FEATURE: Kisah Maling Beras Saat Pandemi Covid-19
Oleh: Novfel Purnama Sari
Surakarta, 19 April 2020
( Sumber: google.com )
Surakarta - Wajah itu terlihat begitu muram kala melihat matahari mulai terbit. Pikirannya selalu penuh ketika hari berganti, ingin makan apa hari ini? Jangankan memikirkan keinginan untuk makan apa, sesendok nasi pun dia belum ada untuk disajikan. Dulu saat Indonesia masih tentram, belum ada pandemi seperti sekarang, pria tua itu akan selalu pulang membawa seplastik makanan walaupun hanya berisi krupuk. Sekarang? Pria tua dengan nama lawas Dimejo itu hanya bisa terduduk lemas mengawasi pergerakan orang-orang dibalik jendela usang rumahnya. Aturan pemerintah setempat seakan mengekang ia untuk kembali mengais rupiah, tidak boleh keluar rumah, harus di rumah saja, baginya tidak masalah kalau itu untuk rakyat besar yang penghasilannya hampir 10 juta sebulan, tapi untuk dirinya yang rakyat kecil begini bisa apa?

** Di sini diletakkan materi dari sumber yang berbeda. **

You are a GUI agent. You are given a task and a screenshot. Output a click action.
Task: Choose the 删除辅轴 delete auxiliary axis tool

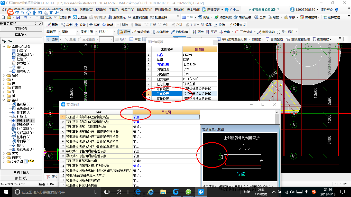pos(266,32)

Dimejo warga miskin yang terdaftar di salah satu kelurahan di Surakarta, namun anehnya dia tidak pernah sekalipun mendapat bantuan baik itu berupa sembako ataupun uang tunai. Banyak tetangga yang menanyakan hal itu, namun lagi-lagi jawaban Dimejo membungkam semua pertanyaan warga, “Data kami kurang lengkap, KTP saja belum diperbarui.” Begitu ia dengan santainya berucap. Sudah hampir setengah abad ia tinggal di kontrakan kecil yang terletak di perbatasan kota, selama itu pula ia dan keluarga yang terdiri dari 5 orang itu menggantungkan hidup pada hasil peluh Dimejo membangun berpuluh-puluh bangunan, singkatnya ia bekerja sebagai buruh bangunan. Tidak sekalipun Dimejo berpikir untuk menjadi orang jahat demi mendapatkan sesuap nasi, namun kebijakan pemerintah yang memberlakukan PSBB seakan mendorong ia untuk bertindak nekat.
Malam itu hujan deras melanda hampir seluruh bagian Kota Surakarta. Dimejo meringkuk nyaman di bawah selimut tipis sebelum jemari kecil anaknya yang masih sekolah dasar itu menepuk pipinya beberapa kali. Saat membuka mata ia melihat anaknya berdiri dengan wajah pucat berkeringat, ia lantas membangunkan sang istri untuk segera mengecek keadaan sang anak. Setelah beberapa kali ditanya akhirnya putri bungsu Dimejo mengaku bahwa ia kelaparan dan ingin makan nasi karena tadi sore ia hanya memakan singkong rebus. Istrinya lari ke arah dapur guna mengecek apakah masih ada beras tertinggal untuk dimasak, tapi naas tidak ada beras sama sekali hingga membuat satu keluarga itu merasa kebingungan, mereka lapar tapi keadaan tidak mengizinkan mereka untuk keluar bekerja dengan layak.
Malam itu Dimejo bernekat untuk keluar rumah, entah pekerjaan apa yang bisa ia lakukan di tengah malam seperti ini. Di luar hanya terdengar suara kentongan yang saling sahut menyahut karena memang di masa pandemi ini banyak maling berkeliaran akibat dari kebijakan pemerintah untuk mengeluarkan sebagian napi. Dia terus menyusuri jalan setapak di daerah kampungnya sembari memikirkan apa yang harus dia lakukan untuk menyumpal perut lapar anaknya. Lalu matanya tertuju pada pintu belakang rumah tetangganya, niat hanya ingin lewat tapi kemudian tergoda oleh tumpukan beras di samping pintu. Entah keberanian darimana namun saat itu Dimejo nekat untuk mengambil seplastik beras yang terpampang di depannya, ia langsung berlari namun naas suara kentongan berbunyi sangat keras dan saat itu juga ia tertangkap.
“Hahaha, saya kapok mbak, untung tetangga sendiri jadi bisa diselesaikan secara kekeluargaan. Lain kali saya tidak akan seperti itu lagi, badan saya sakit semua kena pukul.” Sedikit terkekeh ketika Dimejo menceritakan kisah lamanya. “Pokoknya selama pandemi ini saya tidak akan aneh-aneh lagi, apalagi maling beras, mending saya ngutang di warung saja.” Dan seperti itulah kisah Dimejo, pekerja serabutan yang merangkap jadi maling beras saat pandemi covid-19, namun ia mengaku kapok dan tidak akan mengulangi perbuatannya.